Consigne 1: Reproduisez fidèlement le passage de l'article sur la politique monétaire qui va de « Encore récemment, trois » jusqu'à « à plein régime. » inclus.
Consigne 2:
Répondez brièvement aux questions suivantes sur l'article consacré à la politique monétaire.
(a) Combien de banques sont récemment venues confirmer la crainte des observateurs ?
(b) Au lendemain de quels événements les fruits consommés étaient-ils plus toniques ?
(c) Selon l'article, quel est l'effet du taux neutre sur la croissance lorsque l'économie tourne à plein régime ?

Passage choisi:
------------------------------------------------------------

Encore récemment, trois banques sont venues confirmer ce que beaucoup d'observateurs craignent depuis des mois : la politique monétaire a donné ses meilleurs fruits.

Même s'il en reste sans doute quelques-uns, ils sont beaucoup moins toniques que ceux consommés au lendemain de la crise financière et de la grave récession qu'elle a engendrée. En outre, il est loin d'être acquis qu'on pourra régénérer l'arbre assez vite pour qu'il puisse produire encore de beaux fruits médicinaux en vue de la prochaine récession.

L'incapacité des autorités monétaires à rétablir leurs taux directeurs près du niveau neutre en inquiète plus d'un. Le taux neutre, c'est celui qui ne stimule ni ne refroidit la croissance lorsque l'économie tourne à plein régime.

------------------------------------------------------------

Informations extraites:

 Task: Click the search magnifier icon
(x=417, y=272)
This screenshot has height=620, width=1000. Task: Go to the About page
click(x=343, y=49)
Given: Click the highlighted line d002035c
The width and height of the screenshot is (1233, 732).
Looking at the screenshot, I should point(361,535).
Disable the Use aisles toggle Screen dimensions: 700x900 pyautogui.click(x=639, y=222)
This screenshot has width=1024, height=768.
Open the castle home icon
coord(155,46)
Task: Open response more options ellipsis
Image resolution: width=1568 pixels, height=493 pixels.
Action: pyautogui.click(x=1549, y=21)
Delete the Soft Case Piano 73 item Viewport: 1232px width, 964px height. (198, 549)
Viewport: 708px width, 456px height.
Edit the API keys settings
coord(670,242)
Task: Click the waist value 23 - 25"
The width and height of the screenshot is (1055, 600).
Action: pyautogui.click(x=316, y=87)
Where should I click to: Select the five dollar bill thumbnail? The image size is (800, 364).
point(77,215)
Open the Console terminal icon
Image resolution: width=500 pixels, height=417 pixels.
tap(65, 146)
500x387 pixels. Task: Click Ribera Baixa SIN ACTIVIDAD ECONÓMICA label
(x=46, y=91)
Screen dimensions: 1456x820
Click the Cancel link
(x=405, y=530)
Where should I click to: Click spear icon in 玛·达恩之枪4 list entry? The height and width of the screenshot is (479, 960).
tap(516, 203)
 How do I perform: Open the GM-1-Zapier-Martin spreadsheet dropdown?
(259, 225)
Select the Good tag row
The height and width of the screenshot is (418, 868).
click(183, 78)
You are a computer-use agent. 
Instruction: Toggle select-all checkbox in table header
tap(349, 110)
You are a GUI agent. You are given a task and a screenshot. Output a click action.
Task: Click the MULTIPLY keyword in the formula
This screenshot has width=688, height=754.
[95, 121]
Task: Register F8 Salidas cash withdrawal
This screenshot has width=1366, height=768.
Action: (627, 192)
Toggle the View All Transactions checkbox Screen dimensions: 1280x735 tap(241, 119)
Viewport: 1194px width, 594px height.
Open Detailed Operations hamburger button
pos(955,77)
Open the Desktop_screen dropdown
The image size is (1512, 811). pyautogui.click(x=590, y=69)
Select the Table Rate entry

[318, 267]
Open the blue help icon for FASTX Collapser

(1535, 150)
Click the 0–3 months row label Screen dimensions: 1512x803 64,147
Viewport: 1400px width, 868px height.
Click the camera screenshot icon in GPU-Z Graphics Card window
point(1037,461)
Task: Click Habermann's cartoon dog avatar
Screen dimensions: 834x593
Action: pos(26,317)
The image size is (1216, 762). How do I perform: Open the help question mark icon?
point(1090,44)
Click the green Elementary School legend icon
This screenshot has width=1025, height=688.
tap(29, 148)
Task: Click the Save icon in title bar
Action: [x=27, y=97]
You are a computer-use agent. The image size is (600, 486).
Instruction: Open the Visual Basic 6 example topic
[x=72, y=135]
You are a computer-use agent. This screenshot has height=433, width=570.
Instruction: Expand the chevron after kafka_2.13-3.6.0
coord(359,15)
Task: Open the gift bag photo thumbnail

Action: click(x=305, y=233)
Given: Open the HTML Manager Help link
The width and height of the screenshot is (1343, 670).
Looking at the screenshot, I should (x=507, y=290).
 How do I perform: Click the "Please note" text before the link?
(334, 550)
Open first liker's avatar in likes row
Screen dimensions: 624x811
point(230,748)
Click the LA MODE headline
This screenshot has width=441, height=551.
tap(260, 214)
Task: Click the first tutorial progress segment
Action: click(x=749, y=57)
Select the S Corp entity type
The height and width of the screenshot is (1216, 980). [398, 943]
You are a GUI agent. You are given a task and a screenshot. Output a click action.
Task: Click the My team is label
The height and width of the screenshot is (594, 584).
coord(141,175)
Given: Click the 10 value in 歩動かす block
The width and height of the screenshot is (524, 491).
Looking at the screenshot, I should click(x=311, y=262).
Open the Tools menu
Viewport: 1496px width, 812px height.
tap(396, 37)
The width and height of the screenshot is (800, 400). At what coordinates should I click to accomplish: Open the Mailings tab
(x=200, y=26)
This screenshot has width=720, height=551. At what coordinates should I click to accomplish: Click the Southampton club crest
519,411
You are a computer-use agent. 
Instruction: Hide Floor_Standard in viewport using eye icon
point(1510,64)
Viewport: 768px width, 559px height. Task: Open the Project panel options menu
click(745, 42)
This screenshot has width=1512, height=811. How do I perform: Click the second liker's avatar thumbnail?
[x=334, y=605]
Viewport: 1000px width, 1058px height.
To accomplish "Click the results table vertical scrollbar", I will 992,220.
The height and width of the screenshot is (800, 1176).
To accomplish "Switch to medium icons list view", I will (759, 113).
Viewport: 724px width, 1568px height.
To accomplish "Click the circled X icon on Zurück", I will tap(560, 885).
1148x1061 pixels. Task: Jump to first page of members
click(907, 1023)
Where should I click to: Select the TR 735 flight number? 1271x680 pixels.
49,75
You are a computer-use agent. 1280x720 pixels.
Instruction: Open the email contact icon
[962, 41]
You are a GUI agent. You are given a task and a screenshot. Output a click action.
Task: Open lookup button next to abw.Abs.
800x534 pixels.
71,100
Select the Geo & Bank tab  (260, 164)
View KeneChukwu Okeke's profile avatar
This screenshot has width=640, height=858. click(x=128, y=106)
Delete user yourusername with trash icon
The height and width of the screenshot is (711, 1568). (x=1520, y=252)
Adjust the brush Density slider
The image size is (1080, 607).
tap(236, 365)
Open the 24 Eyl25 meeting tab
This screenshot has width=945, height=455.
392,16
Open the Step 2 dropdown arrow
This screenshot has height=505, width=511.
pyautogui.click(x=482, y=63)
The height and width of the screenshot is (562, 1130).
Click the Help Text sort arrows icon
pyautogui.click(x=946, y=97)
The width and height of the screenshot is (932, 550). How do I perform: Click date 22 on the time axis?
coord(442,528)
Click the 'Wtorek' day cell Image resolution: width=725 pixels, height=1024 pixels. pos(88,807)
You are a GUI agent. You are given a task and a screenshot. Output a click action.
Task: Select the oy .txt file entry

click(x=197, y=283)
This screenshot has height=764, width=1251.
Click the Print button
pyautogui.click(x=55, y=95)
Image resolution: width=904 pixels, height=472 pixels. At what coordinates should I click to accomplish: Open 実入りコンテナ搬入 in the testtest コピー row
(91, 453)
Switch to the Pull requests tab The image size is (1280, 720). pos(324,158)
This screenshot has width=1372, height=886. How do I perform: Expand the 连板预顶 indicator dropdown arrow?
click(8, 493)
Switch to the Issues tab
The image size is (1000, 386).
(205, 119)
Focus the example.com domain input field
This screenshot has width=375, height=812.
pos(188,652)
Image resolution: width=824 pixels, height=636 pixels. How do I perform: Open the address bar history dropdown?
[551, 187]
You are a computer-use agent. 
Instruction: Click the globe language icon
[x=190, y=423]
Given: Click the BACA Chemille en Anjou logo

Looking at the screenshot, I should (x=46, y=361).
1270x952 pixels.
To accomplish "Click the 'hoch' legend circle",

------------------------------------------------------------

Réponse rédigée 1:
Encore récemment, trois banques sont venues confirmer ce que beaucoup d'observateurs craignent depuis des mois : la politique monétaire a donné ses meilleurs fruits.

Même s'il en reste sans doute quelques-uns, ils sont beaucoup moins toniques que ceux consommés au lendemain de la crise financière et de la grave récession qu'elle a engendrée. En outre, il est loin d'être acquis qu'on pourra régénérer l'arbre assez vite pour qu'il puisse produire encore de beaux fruits médicinaux en vue de la prochaine récession.

L'incapacité des autorités monétaires à rétablir leurs taux directeurs près du niveau neutre en inquiète plus d'un. Le taux neutre, c'est celui qui ne stimule ni ne refroidit la croissance lorsque l'économie tourne à plein régime.

Réponse rédigée 2:
(a) Trois.
(b) La crise financière et la grave récession qu'elle a engendrée.
(c) Il ne la stimule ni ne la refroidit.